Aufgabe A
Gib aus dem Beitrag über das Tracking beim e-Cannonball 2020 den Abschnitt wortgetreu wieder, der mit den Worten „Ich dachte mir“ beginnt und mit „Server gesendet werden.“ endet.

Ausgewählter Auszug
Tracking the e-Cannonball 2020

Tracking the e-Cannonball 2020

28. September 2020 0 Von aha

Nach dem ich bereits beim e-Cannonball 2019 das Tracking übernommen hatte (damals mit Traccar-App am Handy) sah ich es als Herausforderung für den e-Cannonball 2020 ein besseres System zu erarbeiten.

Probleme mit dem 2019er Tracking

Die 2019 verwendete Traccar Lösung am Handy hatte mehrere Nachteile:
– Die korrekte Einrichtung war recht kompliziert
– Die Energiesparfunktionen der Handies deaktivierten regelmäßig die Übertragung
– Handies waren auch während des Ladestopps in Bewegung
– Qualität war Abhängig vom verwendeten Gerät

Erste brauchbare Hardware

Ende 2019 hab ich mich deshalb bereits nach einer Hardwarelösung umgesehen, die Idee aber mangels brauchbarer Produkte bald wieder verworfen.

Im Mai 2020 hab ich dann eher durch Zufall einige interessante Tracker bei Amazon entdeckt und auch gleich mal bestellt:

Ich dachte mir damals es wäre vielleicht möglich die Firmware der Tracker zu modifizieren so das die Informationen direkt zu meinem Server gesendet werden.

Entschieden hab ich mir vorerst für den Zhenyao Mini-GPS-Tracker (im Bild oben) da dieser bereits über einen integrierten Akku verfügte der das Gerät auch ohne permanenter Stromversorgung am Laufen hielt.

Wie sich herausstellen sollte war es tatsächlich viel einfacher die Daten an meinen Server senden zu lassen. Alle drei Tracker konnte man mit einfachen SMS Kommandos dazu bringen die Daten an eine bestimmte Adresse zu senden. Perfekt für meine Zwecke.

Eine erste Serverimplementierung zeigte ein etwas seltsames Verhalten. Der Tracker wechselte ohne erkennbare Motivation das Übertragungsprotokoll und verwendete alternativ zum gut dokumentierten Protokoll des Sinotrack ST-901 auch noch ein unbekanntes binäres Protokoll. Ich hab irgendwann aufgegeben herausfinden zu wollen warum das Teil das machte und hab einfach beide Protokolle implementiert. Der „original“ Sinotrack ST-901 den ich im Endeffekt hauptsächlich verwendet habe verhielt sich in der Hinsicht wesentlich vorhersagbarer.

Einträge der Sammlung
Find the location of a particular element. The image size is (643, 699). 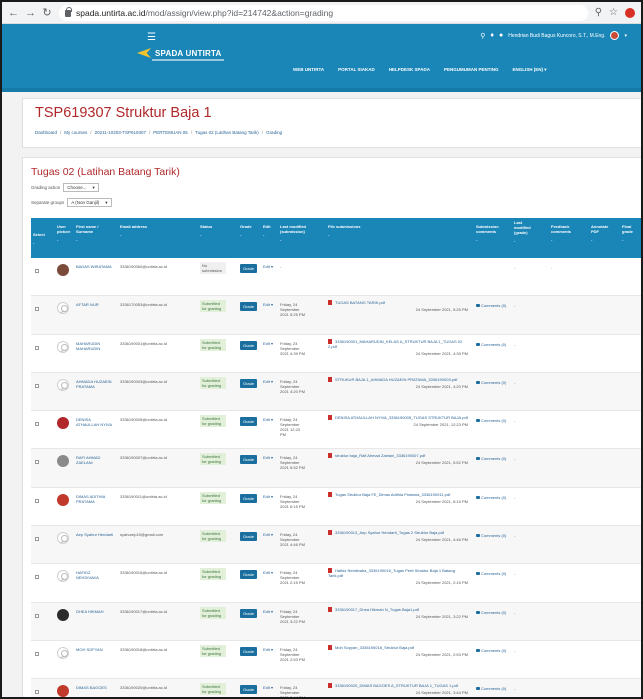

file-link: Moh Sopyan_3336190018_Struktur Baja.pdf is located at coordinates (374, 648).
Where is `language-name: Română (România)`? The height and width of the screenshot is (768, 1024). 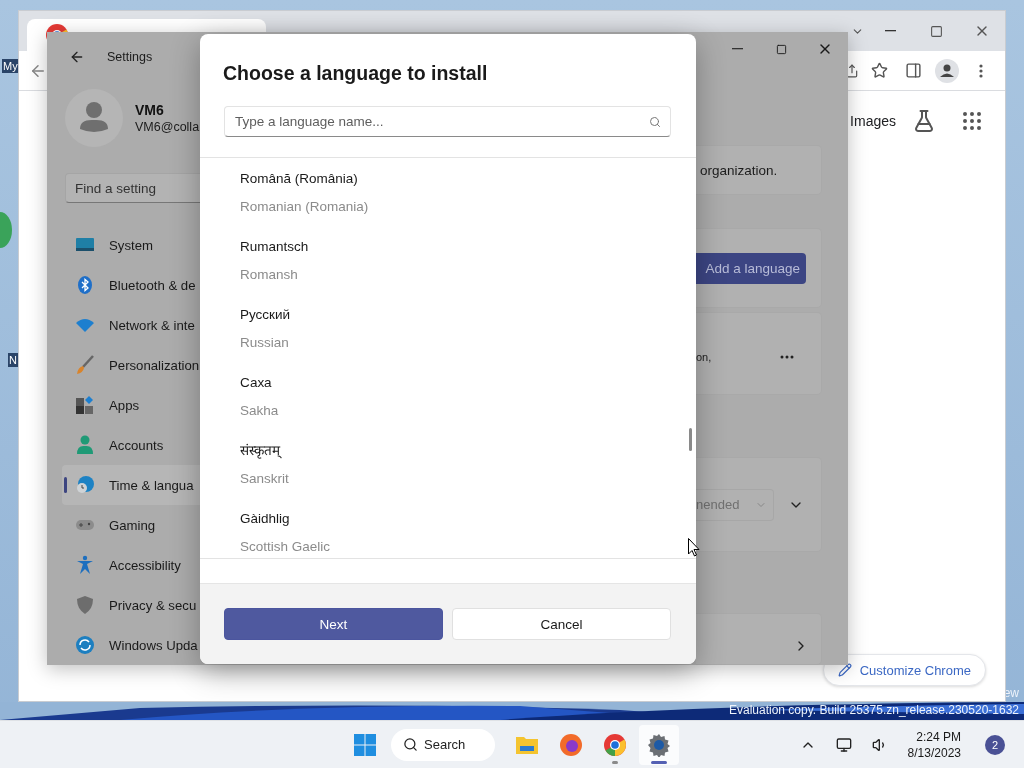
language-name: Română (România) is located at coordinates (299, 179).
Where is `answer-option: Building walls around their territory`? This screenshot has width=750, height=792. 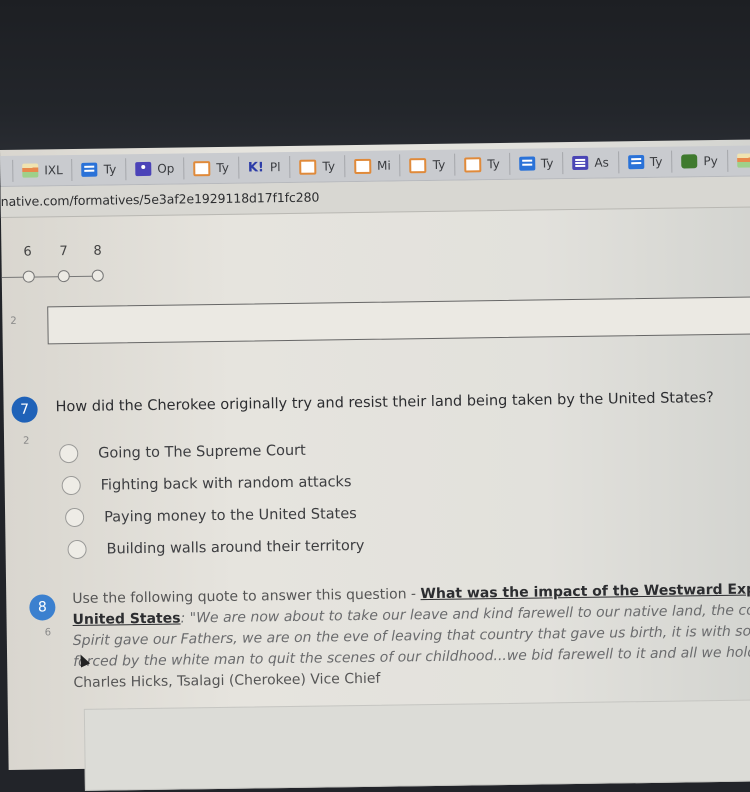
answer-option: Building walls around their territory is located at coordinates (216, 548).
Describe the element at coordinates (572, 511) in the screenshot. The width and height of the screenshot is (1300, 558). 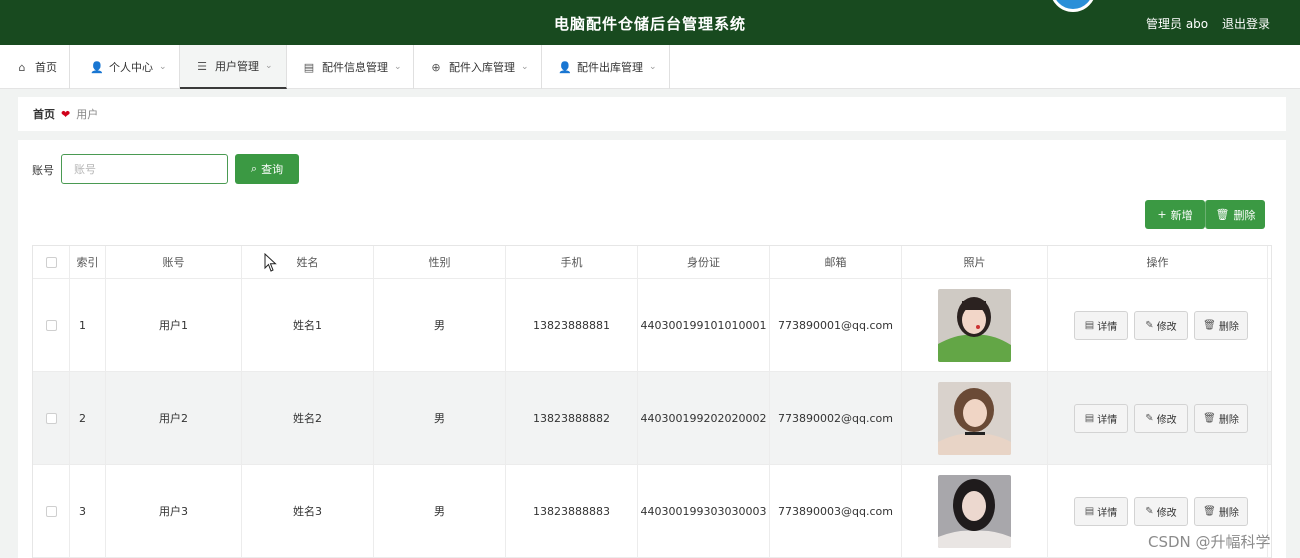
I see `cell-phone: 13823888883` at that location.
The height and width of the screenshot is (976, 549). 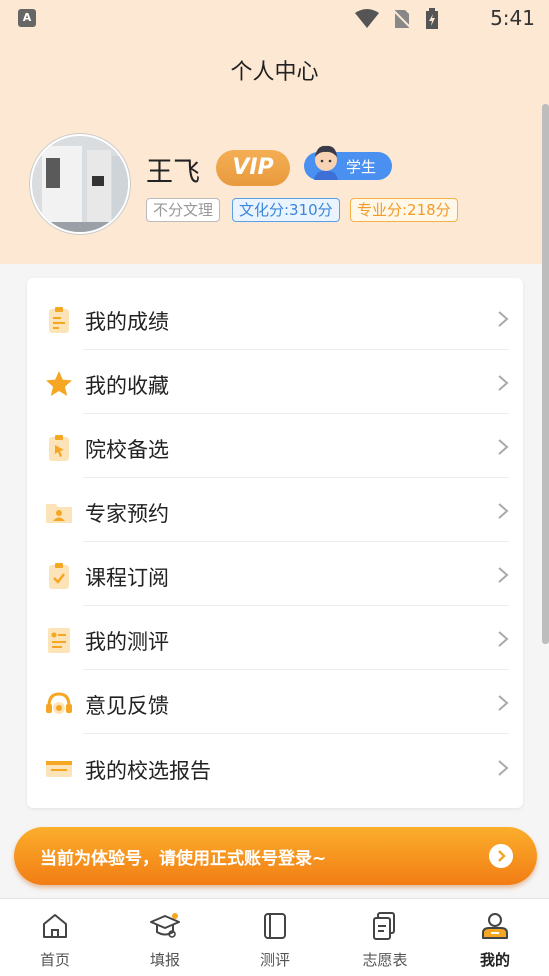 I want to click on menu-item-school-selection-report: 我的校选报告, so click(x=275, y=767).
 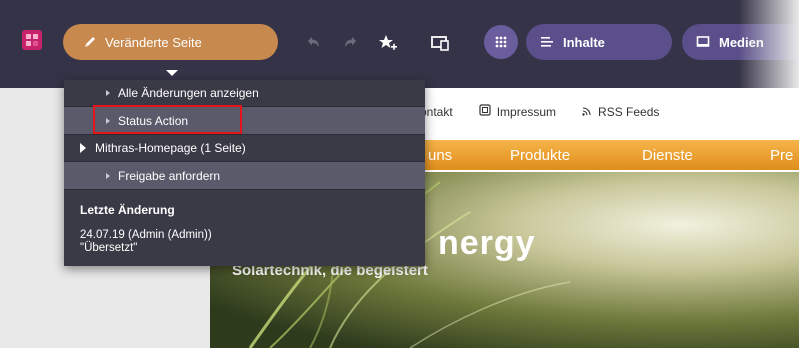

Aufgabe B
Schreib bitte aus den Zeilen unter dem Beitrag den Abschnitt ab, der mit der Zeile beginnt, die „is (768, 1024).“ enthält, und mit der Zeile endet, die „language-name: Română (România) is“ enthält, beide eingeschlossen. Lass die Bilder dabei weg.

Antwort A
Ich dachte mir damals es wäre vielleicht möglich die Firmware der Tracker zu modifizieren so das die Informationen direkt zu meinem Server gesendet werden.

Antwort B
Where is `language-name: Română (România)`? The height and width of the screenshot is (768, 1024). 
language-name: Română (România) is located at coordinates (299, 179).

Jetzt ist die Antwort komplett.